[start TASK INPUT]

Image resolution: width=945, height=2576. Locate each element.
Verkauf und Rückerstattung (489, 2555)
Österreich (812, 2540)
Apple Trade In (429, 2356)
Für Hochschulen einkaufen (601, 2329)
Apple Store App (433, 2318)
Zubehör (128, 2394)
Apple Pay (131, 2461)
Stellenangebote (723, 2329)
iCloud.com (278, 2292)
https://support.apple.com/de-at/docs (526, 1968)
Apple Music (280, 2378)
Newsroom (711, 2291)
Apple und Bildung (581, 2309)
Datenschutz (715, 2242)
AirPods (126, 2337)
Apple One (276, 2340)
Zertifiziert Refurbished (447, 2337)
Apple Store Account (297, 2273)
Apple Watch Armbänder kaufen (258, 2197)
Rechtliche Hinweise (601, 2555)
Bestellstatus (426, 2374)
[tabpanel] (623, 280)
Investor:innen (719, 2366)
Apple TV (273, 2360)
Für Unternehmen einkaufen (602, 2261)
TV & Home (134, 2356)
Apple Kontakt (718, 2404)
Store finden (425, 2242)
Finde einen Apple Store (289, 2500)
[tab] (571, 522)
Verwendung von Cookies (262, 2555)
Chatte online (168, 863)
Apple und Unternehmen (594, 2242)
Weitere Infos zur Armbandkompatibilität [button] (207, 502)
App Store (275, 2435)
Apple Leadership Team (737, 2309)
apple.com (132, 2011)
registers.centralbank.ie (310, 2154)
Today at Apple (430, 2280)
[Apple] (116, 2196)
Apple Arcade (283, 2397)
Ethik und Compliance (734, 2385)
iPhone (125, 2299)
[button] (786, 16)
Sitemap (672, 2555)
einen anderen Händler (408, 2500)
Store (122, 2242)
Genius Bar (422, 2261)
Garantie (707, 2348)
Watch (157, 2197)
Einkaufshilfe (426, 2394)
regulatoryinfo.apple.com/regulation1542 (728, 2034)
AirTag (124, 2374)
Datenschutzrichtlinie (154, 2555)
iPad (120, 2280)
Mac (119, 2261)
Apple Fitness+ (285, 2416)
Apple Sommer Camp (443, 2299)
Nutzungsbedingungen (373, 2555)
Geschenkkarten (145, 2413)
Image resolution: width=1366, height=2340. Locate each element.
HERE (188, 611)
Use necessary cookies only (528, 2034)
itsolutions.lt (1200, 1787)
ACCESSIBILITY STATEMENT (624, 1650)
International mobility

[end TASK INPUT]

TASK DIRECTIONS:
Rewrite the entries from the first line up to and including the line with "Rechtliche Hinweise (601, 2555)", offsetting every coordinate in the answers by -5 and leaving the rest of each line unchanged.

CORRECT RESULT:
Image resolution: width=945, height=2576. Locate each element.
Verkauf und Rückerstattung (484, 2550)
Österreich (807, 2535)
Apple Trade In (424, 2351)
Für Hochschulen einkaufen (596, 2324)
Apple Store App (428, 2313)
Zubehör (123, 2389)
Apple Pay (126, 2456)
Stellenangebote (718, 2324)
iCloud.com (273, 2287)
https://support.apple.com/de-at/docs (521, 1963)
Apple Music (275, 2373)
Newsroom (706, 2286)
Apple und Bildung (576, 2304)
Datenschutz (710, 2237)
AirPods (121, 2332)
Apple One (271, 2335)
Zertifiziert Refurbished (442, 2332)
Apple Store Account (292, 2268)
Apple Watch Armbänder kaufen (253, 2192)
Rechtliche Hinweise (596, 2550)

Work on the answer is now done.